And so I had this apartment and I had very minimal furniture. It was very minimalist. It was. There was no decorations, there was no extra seating, it wasn't even a full couch, it was like a love seat. I lived like that for probably three to four months because, again out of necessity, I hadn't found a job out here. I had saved up just enough money for like two months worth of rent and bills. I then just had to figure out and get a job quickly so that I could pay for life, and so I finally got the job. I think I got a job maybe like four-ish weeks after getting out here. This was the other thing. You're like, diana why didn't you secure a job before moving to Colorado? Well, that's a great question. Let me tell you, nobody would interview me if I didn't have a Colorado address on my resume, and I so. Then I started putting my now husband's address on my resume and I got an interview and like the lady like chewed me out when she found out that I actually lived in Michigan and had put his address and she was like that is not okay, that is unethical and like laid into me and I was like, okay, well, maybe it is. I was just trying to like express that I am 100% for sure going to be moving there and I will move there right when you need me if I get this job. But in her opinion that was not okay and so it scared me from doing that, moving forward and so, spoiler alert, I did not get that job. I started putting my address in Michigan and it just people didn't want to hire you if you were in Michigan because of the level of job I was looking at. It wasn't like a executive position, right, it was like entry level type things right out of college. Because, again, I had only had about a year, year and a half of like actual experience post college at this point and I was in advertising sales in Michigan but I was looking out here in all different types of sales, and I ended up getting a job in payroll sales where I would go to different corporations and try to convince the people who ever worked at the front desk to let me talk to the CEO of the company and sell them on our payroll system.

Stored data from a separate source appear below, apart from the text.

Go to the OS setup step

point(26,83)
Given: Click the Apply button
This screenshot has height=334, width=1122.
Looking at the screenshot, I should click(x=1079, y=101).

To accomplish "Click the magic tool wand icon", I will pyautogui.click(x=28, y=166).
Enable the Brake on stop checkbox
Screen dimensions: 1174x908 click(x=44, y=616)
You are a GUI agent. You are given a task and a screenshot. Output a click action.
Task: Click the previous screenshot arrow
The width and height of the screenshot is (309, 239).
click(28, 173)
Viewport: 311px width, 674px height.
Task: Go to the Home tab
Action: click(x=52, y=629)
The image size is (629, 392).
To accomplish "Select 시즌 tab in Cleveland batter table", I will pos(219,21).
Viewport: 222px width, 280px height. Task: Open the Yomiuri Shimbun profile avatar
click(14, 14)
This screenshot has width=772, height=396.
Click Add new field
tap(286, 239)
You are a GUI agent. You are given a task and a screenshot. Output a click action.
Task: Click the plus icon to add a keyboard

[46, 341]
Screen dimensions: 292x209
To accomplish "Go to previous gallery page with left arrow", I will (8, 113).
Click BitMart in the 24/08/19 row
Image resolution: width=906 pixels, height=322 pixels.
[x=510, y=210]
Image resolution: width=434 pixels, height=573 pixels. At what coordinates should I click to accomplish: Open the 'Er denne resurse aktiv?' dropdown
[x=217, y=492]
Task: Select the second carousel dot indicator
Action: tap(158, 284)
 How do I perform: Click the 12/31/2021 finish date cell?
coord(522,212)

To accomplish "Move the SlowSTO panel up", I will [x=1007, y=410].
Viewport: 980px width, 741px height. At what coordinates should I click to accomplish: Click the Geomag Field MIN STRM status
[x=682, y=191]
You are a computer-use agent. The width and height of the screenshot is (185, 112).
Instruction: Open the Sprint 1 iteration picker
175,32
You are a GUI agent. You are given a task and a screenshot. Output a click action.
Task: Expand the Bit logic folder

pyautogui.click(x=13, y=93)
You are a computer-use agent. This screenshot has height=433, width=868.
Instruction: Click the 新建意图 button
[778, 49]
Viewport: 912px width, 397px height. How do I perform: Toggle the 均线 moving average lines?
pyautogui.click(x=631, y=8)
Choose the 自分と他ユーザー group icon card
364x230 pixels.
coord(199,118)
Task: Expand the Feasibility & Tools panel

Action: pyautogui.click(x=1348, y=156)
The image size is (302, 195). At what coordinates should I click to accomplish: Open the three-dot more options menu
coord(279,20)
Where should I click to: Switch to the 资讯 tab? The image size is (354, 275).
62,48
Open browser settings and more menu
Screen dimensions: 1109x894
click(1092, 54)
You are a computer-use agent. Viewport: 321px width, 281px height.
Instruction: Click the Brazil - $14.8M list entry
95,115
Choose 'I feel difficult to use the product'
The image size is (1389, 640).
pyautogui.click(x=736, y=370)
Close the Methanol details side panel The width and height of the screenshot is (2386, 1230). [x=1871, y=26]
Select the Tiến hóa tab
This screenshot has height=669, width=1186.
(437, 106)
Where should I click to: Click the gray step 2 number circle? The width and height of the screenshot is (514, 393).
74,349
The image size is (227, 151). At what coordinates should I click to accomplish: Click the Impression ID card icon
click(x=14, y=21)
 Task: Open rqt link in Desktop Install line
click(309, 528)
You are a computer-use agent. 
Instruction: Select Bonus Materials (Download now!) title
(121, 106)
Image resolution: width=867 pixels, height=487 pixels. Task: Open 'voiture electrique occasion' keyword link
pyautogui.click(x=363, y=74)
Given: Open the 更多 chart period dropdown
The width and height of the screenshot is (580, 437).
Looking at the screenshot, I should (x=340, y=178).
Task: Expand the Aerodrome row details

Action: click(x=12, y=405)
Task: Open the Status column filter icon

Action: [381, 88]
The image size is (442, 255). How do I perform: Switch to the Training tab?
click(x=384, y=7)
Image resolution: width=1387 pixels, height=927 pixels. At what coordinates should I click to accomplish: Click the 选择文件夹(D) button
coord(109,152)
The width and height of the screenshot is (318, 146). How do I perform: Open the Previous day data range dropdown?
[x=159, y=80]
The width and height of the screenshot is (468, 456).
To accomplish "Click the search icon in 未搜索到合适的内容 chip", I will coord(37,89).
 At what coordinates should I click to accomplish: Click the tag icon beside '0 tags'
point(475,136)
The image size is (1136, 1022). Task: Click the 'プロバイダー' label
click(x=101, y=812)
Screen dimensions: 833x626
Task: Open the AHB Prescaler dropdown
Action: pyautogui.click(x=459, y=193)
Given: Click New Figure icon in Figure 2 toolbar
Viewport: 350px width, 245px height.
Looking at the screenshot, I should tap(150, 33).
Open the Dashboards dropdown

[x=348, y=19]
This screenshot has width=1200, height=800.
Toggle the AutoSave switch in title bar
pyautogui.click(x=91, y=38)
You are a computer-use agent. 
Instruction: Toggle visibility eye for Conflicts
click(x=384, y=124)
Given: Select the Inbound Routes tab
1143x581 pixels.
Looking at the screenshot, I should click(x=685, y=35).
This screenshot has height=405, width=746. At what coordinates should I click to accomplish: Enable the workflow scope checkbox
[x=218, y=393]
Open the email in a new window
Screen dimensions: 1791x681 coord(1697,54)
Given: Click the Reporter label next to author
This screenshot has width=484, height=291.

So it was like three or four weeks after I got here I finally got a job. I started working, I think, like two weeks later. So then I started getting paid roughly two months after I moved here and I still remember the first day I got that direct deposit hit. I wanted to go buy things to fill my space. It was almost like I felt uncomfortable in my apartment because I felt like it was just so bare bones and like that shows me, number one, that I was never meant to be truly a minimalist, which you guys know. I've talked about that quite a bit. I don't consider myself a minimalist and that was like a good test, I guess you could say is that that was not like that was not a comfortable living situation to me. I did not walk into my apartment and feel like relaxed. I walked into my apartment and felt like it just stressed me out a little bit right, and so I found myself starting to buy stuff just to fill the space and I didn't even think twice about it. Why? Because that's what we do. We are almost trained to believe that, like if we have the space, it needs to be filled or it needs something there. And so I remember even I had this huge walk-in closet, like I had never in my life at that point ever had a walk-in closet. And I've noticed here in Colorado it's much more common for apartment complexes, like apartments, to just have walk-in closets. That was not my experience, at least in Michigan, but out here it's like every it doesn't matter like what type of apartment you're getting it like just so many of them have walk-in closets. And so it was my first time that I had that and I remember like hanging my clothes and like it, feeling like so empty, and I was like I feel like I need to, like I need some more stuff in here, and so I was like buying stuff to fill in this big walk-in closet, even though I didn't need to. There was no reason for it, it just felt like it needed things in it.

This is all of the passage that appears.